Why Apple Needs To Let A Few Weeds In The Walled Garden
Thursday, February 9th, 2012
Last weekend, I went to the botanical gardens, and they were lovely. In the middle of a bustling city was this carefully curated environment of beauty where I knew I wouldn’t stumble across a cigarette butt on the path or graffiti scratched into a tree trunk.
But I did notice something out of place…there were weeds. I don’t know if the gardeners had missed them or they were just stubbornly growing with the recent rains, but in spite of the work of careful gardeners, they had managed to pop up anyway. This is evolution. Chaos wants to happen, Jeff Goldblum couldn’t have said it better himself, and those gardeners could just go stomping through the entire place with weed killer but you know they would just extinguish half the roses and jade trees along the way.
One day Apple will realize that their walled garden isn’t just keeping the bad out, it’s keeping the good from growing, and those with lots of money and little conscience will always find new ways to cheat the system. Fighting the free market is like fighting nature..in the long run, they won’t win.
This is in response to Apple’s recent post in a TouchArcade forum warning developers about using systems like download bots. Not long ago Apple also went after copycat apps as well as TapJoy, who got users to download apps in exchange for in-game credit. Now I think download bots and copycats are shady as shit and, well I don’t really play games, so I think if you want to download a $4 app so you can get more gold coins to grow carrots in your virtual farm or what have you, more power to you…but the point is, these may indeed be underhanded tactics, but they are the natural evolution of developers struggling through an undefined and over-controlled system.
The app store isn’t a fucking boutique in SOHO, it’s a massive global market that has swollen to hundred of thousands of apps.

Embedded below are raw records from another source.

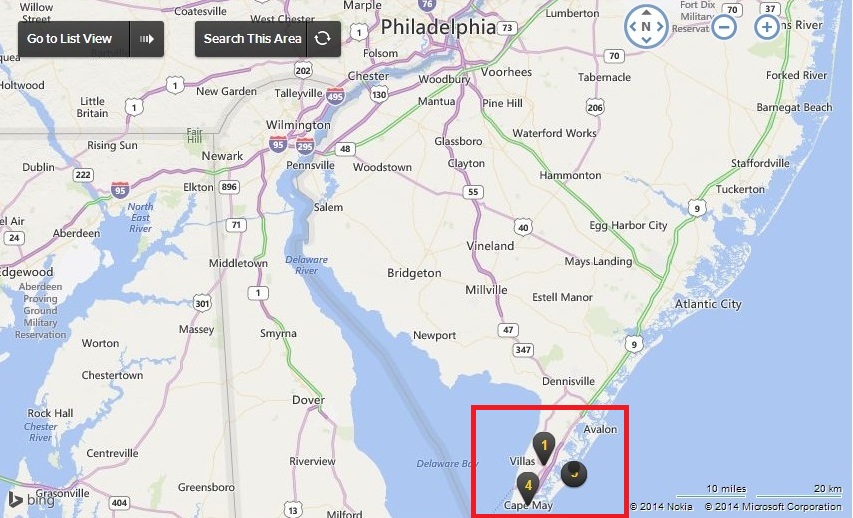Screen dimensions: 853x518
Task: Select map pin number 4 near Cape May
Action: tap(527, 488)
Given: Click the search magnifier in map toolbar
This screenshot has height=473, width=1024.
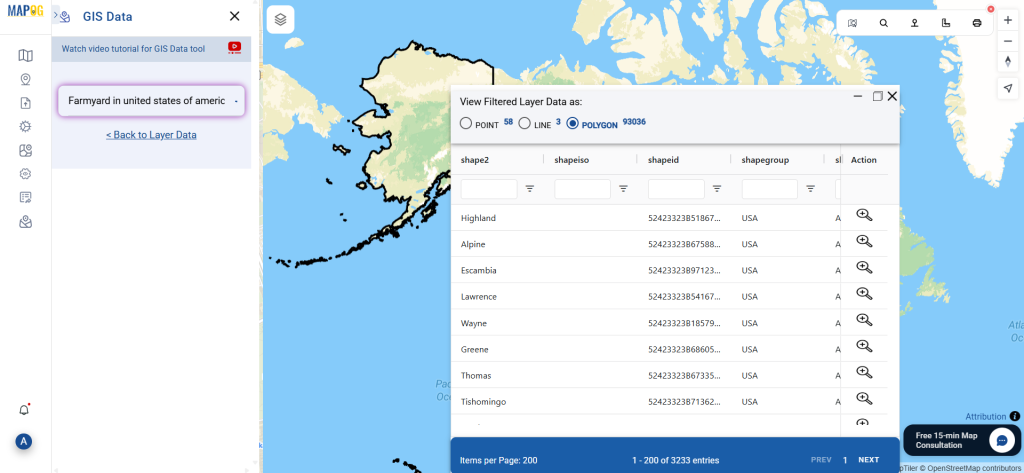Looking at the screenshot, I should click(x=883, y=23).
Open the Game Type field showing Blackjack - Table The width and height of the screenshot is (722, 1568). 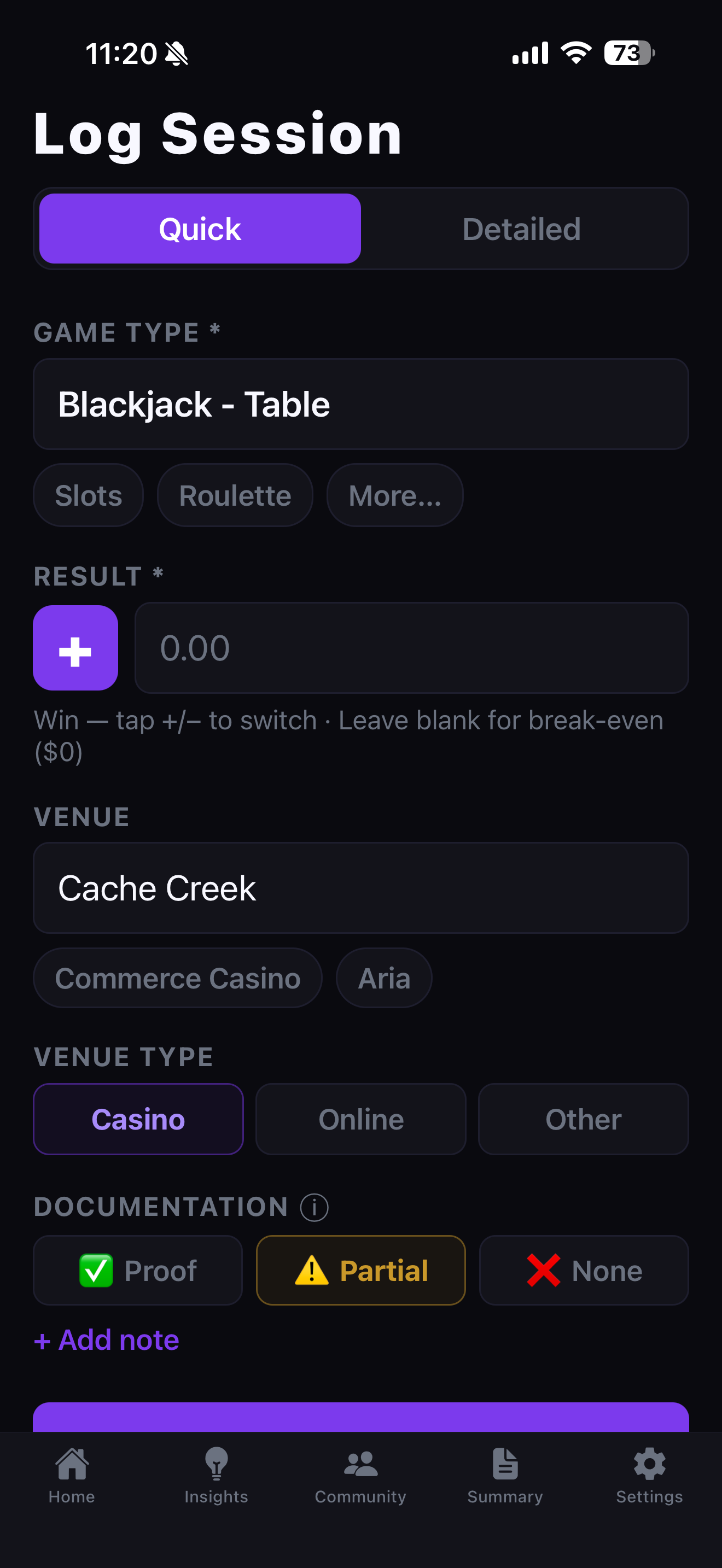pos(361,404)
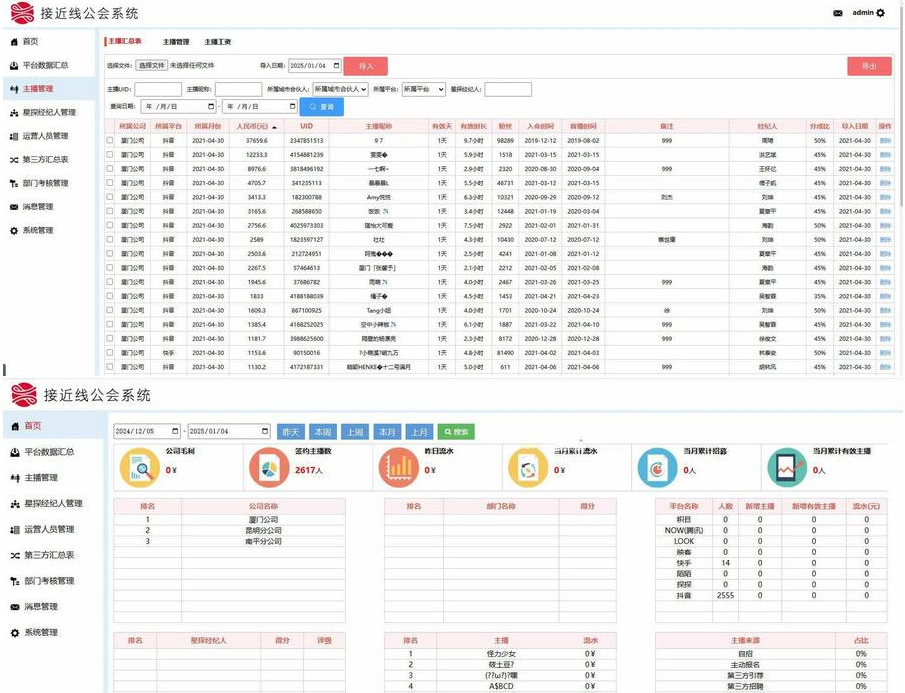
Task: Tick the checkbox for UID 4154881239 row
Action: [x=110, y=155]
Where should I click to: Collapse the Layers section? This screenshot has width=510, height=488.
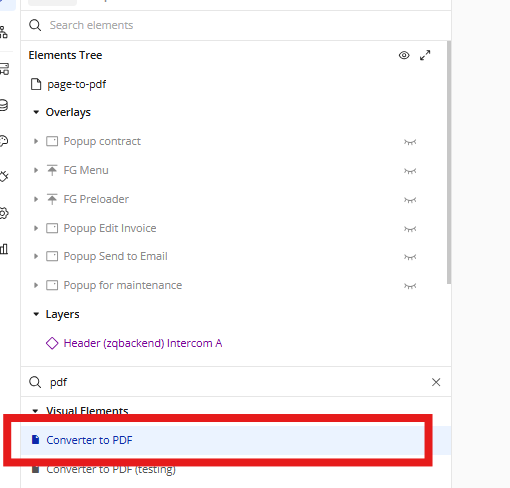click(36, 314)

I appreciate Apple’s efforts to personally screen and give special attention to every little snowflake that passes through its hallowed doors but it just aint scalable. It’s time to crowdsource, automate, and offer more ways for good apps to surface themselves. I’m not claiming to have all the answers, but I do have one:
Look, Ping is retarded. We can all agree on this right?
This isn’t news, I think most of us called it day one, the social sharing of your iTunes purchases just isn’t the same as it is for your MOG or Spotify playlists. People under 30 don’t buy music anyway. But my immediate thought upon hearing about the release of Ping was that when Apple finally released Ping for apps, it was going to change app discovery forever….and then…well it never happened.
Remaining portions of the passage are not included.